Continuous soilborne production of the same crop family in unsterilised greenhouse soil leads to the build-up of soilborne pathogens — Fusarium oxysporum on tomatoes, Pythium species on cucumber — within a few production cycles. Commercial growers using soil-grown systems in Poland typically rotate between crop families on a two- to three-year cycle or move to raised substrate culture to break the cycle.

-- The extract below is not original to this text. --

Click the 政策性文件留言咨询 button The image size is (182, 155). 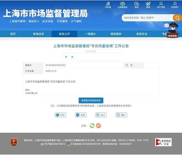coord(91,100)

Grafting tomatoes onto disease-resistant rootstocks is a widely practised solution for soilborne pathogen management in Polish commercial production. The most common rootstocks provide tolerance or resistance to Fusarium crown and root rot, Verticillium wilt and root-knot nematodes. Grafted transplants are available from specialist propagation nurseries or produced on-farm where volume justifies the investment in grafting and healing chambers.

Pollination Under Cover

Tomatoes and peppers require pollination for fruit set; cucumbers of the modern parthenocarpic types do not. On greenhouse tomato crops, bumblebee hives are placed within the growing structure as the standard approach. Bombus terrestris colonies reared for commercial horticulture are available from specialist suppliers and are introduced when first flowers open. A single hive is sufficient for a floor area of roughly 500–1000 m² depending on crop density and temperature. Bees work effectively between approximately 10 °C and 35 °C, which aligns well with the active growing temperature range of the tomato crop.